Haber consultado a su médico en los últimos 6 meses se asoció a un control más elevado de la HTA; RR (IC 95%) 1,78 (1,10-2,87). Dado que el 30% de los hipertensos conocidos no consultó en ese plazo, aumentar el porcentaje de consulta al médico ayudaría a mejorar el control.

La adherencia al tratamiento, manifestada por tomar diariamente la medicación indicada, también se asoció a mejor control de la PA, RR (IC 95%) 1,81 (1,01-3,27). Por el contrario no se observó diferencia significativa en el control entre quienes recibía uno o más antihipertensivos, a diferencia de lo que muestran otras series. Antes vimos que 32% de los hipertensos conocidos no reciben fármacos, si a esto sumamos el 17% que los toma en forma irregular, tenemos que la mitad de los hipertensos conocidos no toman o toman mal los antihipertensivos, por lo que extender el tratamiento antihipertensivo a todos los pacientes y estimular su toma regular nos brinda otra oportunidad para mejorar.

Se observó una tendencia a mejor control entre los menores de 65 años, con IMC <25, más años de estudio, fumadores, hipercolesterolémicos y a quienes el médico les tomó la PA en la última consulta, pero ninguna de estas características fue estadísticamente significativa. Las otras variables estudiadas tampoco mostraron diferencias significativas.

Comparación entre hipertensos conocidos e hipertensos no conocidos

No existe diferencia en cuanto a edad, IMC, años de estudio, prevalencia de tabaquismo, diabetes o hipercolesterolemia entre quienes conocen su condición de hipertensos y quienes no la conocen. Se observó, en cambio, diferencia en la distribución por sexos: entre quienes tienen HTA conocida predominan las mujeres y en el grupo con HTA no conocida lo hacen los hombres.

A pesar de que la mayoría de los hipertensos creen tener una PA más baja de la que realmente tienen, entre los hipertensos no conocidos es mayor la cantidad que cree esto (91% vs. 76%, p<0,001). Esta característica así como el sexo masculino se había visto que se asocian a menor control de la PA entre los hipertensos conocidos.

En relación con las actitudes del médico, se comprobó que en quienes no se sabían hipertensos existió menos diagnóstico de HTA y/o cifras de PA en la historia clínica que lo observado en las en los hipertensos conocidos (16% vs. 76%, p<0,001). Entre los hipertensos no conocidos hubo menos control de la PA por el médico en la última consulta (45% vs. 61% en los hipertensos conocidos, p<0,001). Esto podría obedecer a que el médico tiene una conducta diferente con estos individuos y/o a que estos reconocen como su médico a alguien de una especialidad en cuya consulta no se mide la PA. Independientemente de cual sea la causa, tomar la PA, anotarla en la historia clínica y establecer en la misma el diagnóstico de HTA, elementos éstos que se asocian a un mejor control de la enfermedad, probablemente reflejen una actitud diferente del médico hacia el manejo de esta entidad.

CONCLUSIONES

Pudimos identificar algunas variables que se asocian a mejor control de la PA entre los individuos hipertensos. Las mujeres tienen mejor porcentaje de control que los hombres, así como quienes conocen el riesgo de ACV, consultaron en los últimos 6 meses y toman sus fármacos regularmente.

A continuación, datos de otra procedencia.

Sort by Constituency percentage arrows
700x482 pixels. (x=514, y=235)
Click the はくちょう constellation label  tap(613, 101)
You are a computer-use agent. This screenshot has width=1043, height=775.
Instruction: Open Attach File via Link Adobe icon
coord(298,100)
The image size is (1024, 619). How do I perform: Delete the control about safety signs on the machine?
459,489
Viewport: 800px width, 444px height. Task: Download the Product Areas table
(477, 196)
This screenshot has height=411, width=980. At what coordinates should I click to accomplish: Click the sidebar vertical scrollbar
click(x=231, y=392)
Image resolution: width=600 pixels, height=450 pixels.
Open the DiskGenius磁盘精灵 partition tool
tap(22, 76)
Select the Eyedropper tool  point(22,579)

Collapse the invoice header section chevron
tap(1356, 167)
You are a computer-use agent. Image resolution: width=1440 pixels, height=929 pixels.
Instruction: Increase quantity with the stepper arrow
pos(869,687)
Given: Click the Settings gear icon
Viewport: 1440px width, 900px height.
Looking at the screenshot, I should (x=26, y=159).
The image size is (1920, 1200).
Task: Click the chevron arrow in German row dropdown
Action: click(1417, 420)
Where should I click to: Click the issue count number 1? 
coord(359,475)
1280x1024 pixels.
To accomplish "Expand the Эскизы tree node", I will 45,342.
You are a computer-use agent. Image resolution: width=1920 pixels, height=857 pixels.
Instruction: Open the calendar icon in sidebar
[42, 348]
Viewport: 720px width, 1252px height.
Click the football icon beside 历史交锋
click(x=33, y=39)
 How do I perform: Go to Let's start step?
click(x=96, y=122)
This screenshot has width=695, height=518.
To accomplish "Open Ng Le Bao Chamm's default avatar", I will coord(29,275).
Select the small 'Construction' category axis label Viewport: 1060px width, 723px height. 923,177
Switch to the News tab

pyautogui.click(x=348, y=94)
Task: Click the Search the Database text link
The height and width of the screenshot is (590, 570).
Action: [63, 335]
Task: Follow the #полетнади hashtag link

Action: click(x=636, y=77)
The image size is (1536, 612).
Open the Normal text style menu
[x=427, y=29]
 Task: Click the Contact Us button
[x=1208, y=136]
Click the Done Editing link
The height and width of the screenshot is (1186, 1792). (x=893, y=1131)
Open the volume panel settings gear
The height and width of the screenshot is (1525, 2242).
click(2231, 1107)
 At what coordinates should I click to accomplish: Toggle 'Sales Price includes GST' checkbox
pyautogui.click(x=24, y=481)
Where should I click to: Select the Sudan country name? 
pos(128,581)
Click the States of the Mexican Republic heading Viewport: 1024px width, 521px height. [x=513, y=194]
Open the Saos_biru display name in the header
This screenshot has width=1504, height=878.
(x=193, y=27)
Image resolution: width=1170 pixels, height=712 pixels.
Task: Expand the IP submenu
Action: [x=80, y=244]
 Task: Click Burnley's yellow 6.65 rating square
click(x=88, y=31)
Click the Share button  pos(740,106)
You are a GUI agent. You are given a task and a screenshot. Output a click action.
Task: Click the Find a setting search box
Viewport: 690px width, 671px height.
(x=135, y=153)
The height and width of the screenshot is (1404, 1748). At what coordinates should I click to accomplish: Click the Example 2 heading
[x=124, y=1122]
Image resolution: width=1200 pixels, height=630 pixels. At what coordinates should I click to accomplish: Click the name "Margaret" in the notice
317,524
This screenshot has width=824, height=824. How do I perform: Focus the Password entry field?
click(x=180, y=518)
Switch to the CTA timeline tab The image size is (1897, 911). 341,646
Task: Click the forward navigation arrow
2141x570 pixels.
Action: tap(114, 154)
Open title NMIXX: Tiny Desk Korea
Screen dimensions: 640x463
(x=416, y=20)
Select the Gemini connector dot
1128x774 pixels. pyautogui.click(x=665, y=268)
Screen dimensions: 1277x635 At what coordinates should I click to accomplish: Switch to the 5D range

Existe un porcentaje de hipertensos que no conocen su condición de tales, predominando entre estos los hombres y quienes creen tener menos PA de la que realmente tienen.

Para mejorar la situación actual en el control de la hipertensión, se debería estimular la consulta regular de estos pacientes, poniendo prestando particular énfasis cuando se trata de individuos de sexo masculino. Educar acerca del riesgo de ACV resultaría beneficioso, teniendo en cuenta que su conocimiento se asocia a mejor control de la PA y que el 80% de los hipertensos no conocen este riesgo. El presente estudio muestra que medir la PA en todas las consultas y anotar los resultados en la historia clínica se asocia a mejor control de los pacientes hipertensos, probablemente como indicadores de mayor preocupación de los médicos en el manejo de estos pacientes. Implementar estas medidas en nuestra práctica habitual contribuiría a mejorar el magro 12% de hipertensos con PA controlada existente actualmente y a reducir la pesada carga de accidentes cerebrovasculares que afecta a nuestra comunidad.